··· Selected excerpt

Grassroots racing has a problem, and anyone involved in the sport knows it. NASCAR star, Kyle Larson, was one of the loudest voices with a solution last year when he proclaimed that NASCAR needed to encourage drivers to race at local tracks with support series. “I feel like we’ve lost touch with our grassroots race fans,” he said.

As recently as a week ago, Kevin Harvick joined the growing sentiment that NASCAR is hurting because there is little support for the lower series.“It’s kicking those guys low on the K&N West Series when they don’t get to come and race at this particular racetrack (ISM Raceway) because there’s a little bit of a pissing contest between a budget and what is right or wrong from a sanctioning fee side on Trucks and Xfinity. So they cut the K&N guys out. Cutting the grassroots side of things out is not the right way to do things.’’

These may be true observations, and having the upper series provide monetary and physical support to the lower series might cause a trickle down effect to the grassroots level. But others offer different solutions. For example, Quicksilver Products claims that a Mercury Marine boat engine can help save grassroots racing. We listened to their explanation, and they might be right.

The Problem

As the NASCAR stars pointed out, the cost of grassroots racing has gone up, making it tougher for the low-budget teams to stay in the game. “Many teams are mowed down by the high cost and frequency of engine rebuilds,” said Mercury Marine’s Powertrain Director Mike Horak. Estimates range from $500 to $10,000 a year for expensive rebuilds that drive up the cost. According to Horak, much is this is due to the poor durability of parts. “General Motors has taken an active strategy of walking away from iron engines with their LS engines,” he points out. “The LS is a great engine, there is no doubt about that. We’ve taken a different approach, however, and that strategy is one that makes boating more affordable.” That strategy keeps iron engines as the staple of the Mercury Marine and Quicksilver Engines product line which fills a niche in dirt track racing as well.

“Many teams are mowed down by the high cost and frequency of engine rebuilds.” – Mike Horak

“We took a look at engines in general, and going aluminum adds cost,” said Horak. They chose to stay with iron engines for budgetary reasons. Boat and dirt track sports are “similar industries with similar challenges,” he asserted. Like boating enthusiasts, dirt-track car owners are not only hurt by the high cost of fuels, but also the high cost of rebuilding aluminum engines – which are often two or three times the cost of an iron-block rebuild.

According to a PRI presentation by Mercury Marine, these higher costs start a cycle of destruction for racing. The present cycle in motorsports is one of attrition. Fewer racers mean smaller crowds to watch racing. Smaller crowds mean less tickets sold, and eventually, the tracks close. The attrition of racers leads to eventual destruction of the sport.

······
··· Provided records

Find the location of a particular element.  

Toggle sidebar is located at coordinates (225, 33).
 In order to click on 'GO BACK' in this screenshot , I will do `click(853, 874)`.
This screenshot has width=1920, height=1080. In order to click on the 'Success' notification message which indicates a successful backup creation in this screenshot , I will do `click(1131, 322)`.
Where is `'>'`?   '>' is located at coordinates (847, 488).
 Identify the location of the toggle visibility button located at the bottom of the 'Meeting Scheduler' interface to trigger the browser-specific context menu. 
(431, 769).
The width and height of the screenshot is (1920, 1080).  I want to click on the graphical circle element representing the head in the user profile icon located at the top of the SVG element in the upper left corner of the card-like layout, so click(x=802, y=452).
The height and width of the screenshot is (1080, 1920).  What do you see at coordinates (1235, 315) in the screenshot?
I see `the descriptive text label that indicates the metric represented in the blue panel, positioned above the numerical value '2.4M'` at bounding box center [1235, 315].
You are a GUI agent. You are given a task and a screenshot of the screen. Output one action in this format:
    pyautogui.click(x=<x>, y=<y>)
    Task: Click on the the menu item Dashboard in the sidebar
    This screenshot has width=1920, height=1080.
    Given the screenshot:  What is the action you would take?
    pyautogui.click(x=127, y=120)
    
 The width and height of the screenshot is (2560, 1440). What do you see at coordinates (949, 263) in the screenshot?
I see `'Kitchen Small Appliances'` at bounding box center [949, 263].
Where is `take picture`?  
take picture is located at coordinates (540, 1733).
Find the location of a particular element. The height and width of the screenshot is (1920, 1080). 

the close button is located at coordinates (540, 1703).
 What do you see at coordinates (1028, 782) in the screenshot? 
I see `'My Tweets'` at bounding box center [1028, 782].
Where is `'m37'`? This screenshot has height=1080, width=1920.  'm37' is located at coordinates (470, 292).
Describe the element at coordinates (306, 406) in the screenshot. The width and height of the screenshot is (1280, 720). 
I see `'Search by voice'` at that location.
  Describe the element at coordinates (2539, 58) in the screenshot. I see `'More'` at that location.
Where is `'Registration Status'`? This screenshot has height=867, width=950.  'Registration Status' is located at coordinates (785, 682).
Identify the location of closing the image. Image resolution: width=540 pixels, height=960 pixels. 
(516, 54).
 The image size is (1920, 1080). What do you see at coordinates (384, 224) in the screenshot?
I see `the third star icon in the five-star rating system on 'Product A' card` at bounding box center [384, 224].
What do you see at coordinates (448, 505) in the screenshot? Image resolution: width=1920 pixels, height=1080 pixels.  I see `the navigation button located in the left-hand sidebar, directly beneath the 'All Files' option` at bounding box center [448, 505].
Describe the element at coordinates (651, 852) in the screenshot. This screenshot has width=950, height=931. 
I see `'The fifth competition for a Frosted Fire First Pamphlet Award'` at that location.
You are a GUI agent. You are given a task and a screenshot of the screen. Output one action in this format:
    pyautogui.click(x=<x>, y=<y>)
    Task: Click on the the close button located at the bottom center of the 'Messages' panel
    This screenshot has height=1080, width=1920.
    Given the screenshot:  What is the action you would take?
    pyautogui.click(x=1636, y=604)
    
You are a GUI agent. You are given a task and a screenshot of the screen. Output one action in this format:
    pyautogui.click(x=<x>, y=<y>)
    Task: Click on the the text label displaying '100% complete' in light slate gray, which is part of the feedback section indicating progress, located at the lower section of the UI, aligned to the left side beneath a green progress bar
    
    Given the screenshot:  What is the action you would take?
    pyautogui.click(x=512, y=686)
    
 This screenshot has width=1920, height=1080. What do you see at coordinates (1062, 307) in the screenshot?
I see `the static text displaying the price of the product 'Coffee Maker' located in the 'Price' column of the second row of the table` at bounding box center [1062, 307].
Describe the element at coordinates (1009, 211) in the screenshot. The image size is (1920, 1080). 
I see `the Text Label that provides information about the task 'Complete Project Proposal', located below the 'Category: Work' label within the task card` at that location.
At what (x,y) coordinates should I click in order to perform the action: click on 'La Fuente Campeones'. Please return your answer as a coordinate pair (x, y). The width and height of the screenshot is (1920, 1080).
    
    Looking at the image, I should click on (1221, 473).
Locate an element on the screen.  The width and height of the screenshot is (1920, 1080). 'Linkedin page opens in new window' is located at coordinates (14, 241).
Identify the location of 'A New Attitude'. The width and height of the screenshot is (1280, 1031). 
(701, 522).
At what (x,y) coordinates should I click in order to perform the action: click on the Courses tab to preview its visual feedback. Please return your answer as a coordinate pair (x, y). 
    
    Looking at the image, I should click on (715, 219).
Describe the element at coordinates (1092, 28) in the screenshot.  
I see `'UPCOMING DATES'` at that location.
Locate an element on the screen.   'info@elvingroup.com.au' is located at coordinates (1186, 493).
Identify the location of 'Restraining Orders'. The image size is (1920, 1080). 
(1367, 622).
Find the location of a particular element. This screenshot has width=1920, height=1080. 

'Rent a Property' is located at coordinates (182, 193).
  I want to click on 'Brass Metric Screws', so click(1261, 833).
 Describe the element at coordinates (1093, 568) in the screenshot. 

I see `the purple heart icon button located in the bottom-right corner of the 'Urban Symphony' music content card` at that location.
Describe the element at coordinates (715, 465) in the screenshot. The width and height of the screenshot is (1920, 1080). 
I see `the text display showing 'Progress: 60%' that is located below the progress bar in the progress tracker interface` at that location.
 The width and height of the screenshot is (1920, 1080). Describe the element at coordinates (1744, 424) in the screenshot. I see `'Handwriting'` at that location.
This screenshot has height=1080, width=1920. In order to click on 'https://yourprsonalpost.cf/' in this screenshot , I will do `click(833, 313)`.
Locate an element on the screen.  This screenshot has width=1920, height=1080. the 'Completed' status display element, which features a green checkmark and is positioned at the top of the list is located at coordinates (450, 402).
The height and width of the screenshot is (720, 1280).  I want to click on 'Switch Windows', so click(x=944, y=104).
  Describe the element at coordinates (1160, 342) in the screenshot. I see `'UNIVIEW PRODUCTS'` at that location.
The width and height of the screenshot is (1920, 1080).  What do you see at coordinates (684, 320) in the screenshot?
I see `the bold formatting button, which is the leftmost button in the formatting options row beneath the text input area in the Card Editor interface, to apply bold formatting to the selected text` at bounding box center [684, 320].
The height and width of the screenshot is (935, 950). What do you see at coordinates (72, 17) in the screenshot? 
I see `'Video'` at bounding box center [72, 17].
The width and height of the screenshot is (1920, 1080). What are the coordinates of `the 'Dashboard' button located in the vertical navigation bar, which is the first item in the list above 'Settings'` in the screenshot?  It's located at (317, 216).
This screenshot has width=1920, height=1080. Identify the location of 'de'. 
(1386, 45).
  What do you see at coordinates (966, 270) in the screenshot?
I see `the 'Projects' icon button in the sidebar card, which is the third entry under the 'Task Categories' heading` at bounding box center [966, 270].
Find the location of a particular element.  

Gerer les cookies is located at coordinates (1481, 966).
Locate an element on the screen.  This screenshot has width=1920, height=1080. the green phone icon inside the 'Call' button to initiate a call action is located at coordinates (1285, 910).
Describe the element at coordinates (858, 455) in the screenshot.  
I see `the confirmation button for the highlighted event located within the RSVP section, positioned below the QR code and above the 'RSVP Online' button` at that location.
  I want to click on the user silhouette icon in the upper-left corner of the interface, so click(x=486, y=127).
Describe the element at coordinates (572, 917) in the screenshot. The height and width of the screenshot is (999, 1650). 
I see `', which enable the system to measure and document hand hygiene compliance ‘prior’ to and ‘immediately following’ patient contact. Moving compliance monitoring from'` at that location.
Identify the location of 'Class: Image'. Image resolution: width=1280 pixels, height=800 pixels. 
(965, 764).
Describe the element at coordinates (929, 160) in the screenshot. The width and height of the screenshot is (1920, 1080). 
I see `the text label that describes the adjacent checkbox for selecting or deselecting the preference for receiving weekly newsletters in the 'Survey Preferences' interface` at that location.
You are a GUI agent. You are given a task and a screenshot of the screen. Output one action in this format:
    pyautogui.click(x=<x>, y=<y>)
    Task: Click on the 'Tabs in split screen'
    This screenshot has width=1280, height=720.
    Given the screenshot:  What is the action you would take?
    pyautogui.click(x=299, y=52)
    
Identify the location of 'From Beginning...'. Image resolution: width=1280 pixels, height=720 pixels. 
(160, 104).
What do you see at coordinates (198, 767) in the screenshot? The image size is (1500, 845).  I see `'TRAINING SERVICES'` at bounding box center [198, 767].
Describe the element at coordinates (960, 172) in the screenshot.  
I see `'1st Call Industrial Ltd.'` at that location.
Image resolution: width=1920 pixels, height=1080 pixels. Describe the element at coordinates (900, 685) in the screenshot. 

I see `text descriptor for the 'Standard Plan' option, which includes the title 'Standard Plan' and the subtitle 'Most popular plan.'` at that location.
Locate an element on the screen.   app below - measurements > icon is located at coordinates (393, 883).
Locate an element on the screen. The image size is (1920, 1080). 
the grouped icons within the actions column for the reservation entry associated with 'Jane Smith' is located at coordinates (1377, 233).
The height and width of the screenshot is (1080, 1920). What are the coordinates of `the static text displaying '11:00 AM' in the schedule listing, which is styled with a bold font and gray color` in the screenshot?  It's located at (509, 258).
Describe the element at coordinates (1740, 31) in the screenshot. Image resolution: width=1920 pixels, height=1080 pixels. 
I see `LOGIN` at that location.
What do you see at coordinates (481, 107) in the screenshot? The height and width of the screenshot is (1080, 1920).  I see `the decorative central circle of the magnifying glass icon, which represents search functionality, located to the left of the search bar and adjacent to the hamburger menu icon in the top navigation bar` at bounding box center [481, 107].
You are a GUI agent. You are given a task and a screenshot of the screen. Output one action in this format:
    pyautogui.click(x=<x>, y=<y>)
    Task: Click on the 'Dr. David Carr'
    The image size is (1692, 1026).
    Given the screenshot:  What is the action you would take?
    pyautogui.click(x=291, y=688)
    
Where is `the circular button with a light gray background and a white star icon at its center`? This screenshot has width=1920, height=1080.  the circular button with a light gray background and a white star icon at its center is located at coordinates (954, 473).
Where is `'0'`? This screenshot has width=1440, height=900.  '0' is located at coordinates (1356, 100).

······

Actions to take:
**a)** Transcribe verbatim the portion of the entries that begins with the line containing "coordinates (954, 473)." and runs through the final entry.
**b)** Continue the passage on the rising cost of grassroots racing, picking up after its last sentence.

Exercise results:
**a)**
Where is `the circular button with a light gray background and a white star icon at its center`? This screenshot has width=1920, height=1080.  the circular button with a light gray background and a white star icon at its center is located at coordinates (954, 473).
Where is `'0'`? This screenshot has width=1440, height=900.  '0' is located at coordinates (1356, 100).

**b)**
Mercury Marine claims an iron engine that has a lower cost to own and operate is the solution to solving many of these problems. “We have free freight and tech support,” Horak declares. “We are our own distribution service. We built that distribution on getting boats on the water every weekend. Our reputation has been built on getting parts to enthusiasts rapidly. That’s our business.”

The Total Solution

Crate engines have cultivated their own reputation in recent years. Racers are skeptical of the sealed engine because of an impression of cheating by machine shops. Car owners are also afraid that the OE manufacturer is building these engines with inferior parts with more concern about the bottom line than the bottom end. We asked Horak about these issues. “We often hear from machine shops that crate engines are ruining their business. They don’t like the high-volume, low-cost work and seem to prefer the higher cost open-class engine work,” he said. “Machine shops are often cut out of the original sale of a crate engine as they are sold through GM dealers and distributors.  So they try to make money on the rebuilds since they are not selling or building the crate engine. This opens the door to perceived engine alterations.”

Horak went on to explain how Quicksilver’s business operation is different and more inclusive. “Quicksilver crate motors would enable the tracks, speed shops, and machine shops to be the dealer of the engine and sell them to the racers. That way the machine shops can now make money selling crate engines, not turn small customers away, and have a chance to up-sell to racers when they advance to higher-horsepower classes using engines the machine shops produce.”

“We have a great distribution system to sell to dealers. We don’t sell to end consumers. This means the freight is free to the customer. Believe it or not, it takes a lot to get an engine moved to different places,” he added.

The perception of cheating by machine shops is removed from the Quicksilver engines, because they are all manufactured and repaired at the factory. “Whether is it true or not, the perception exists of an authorized rebuilder helping a friend. We don’t have authorized rebuilders. We will give the racers a bounty for their old engine that they can use to help purchase a new engine from the factory. That removes the entire idea of cheating.”

The Mercury Marine engines also run on pump gas, which can be a big money saver during the course of a season. Prices from $25 for five gallons to $20 per gallon (in Canada) have been reported for race gas. The standard $3 to $4 a gallon for pump gas doesn’t seem so bad now. In addition to the free freight, pump gas, and tech support, the cornerstone of lowered cost to operate the Mercury Marine crate engines lie in the tough and durable marine parts.

This isn’t the “Halls of Montezuma” type tough marine parts, rather the harsh environment of lake and ocean-type marine parts. With many tracks requiring a car to run only water in the cooling systems, Mercury built engines utilize components that resist corrosion in the marine environments in which they are exposed. This type of durability, and parts that are built by the company for strength, add to the longevity of the crate engines we’ve been seeing on the track. “We’ve designed these engines as a ‘build it once’ type engine. By our own methodology, it is designed not to fail,” claims Horak.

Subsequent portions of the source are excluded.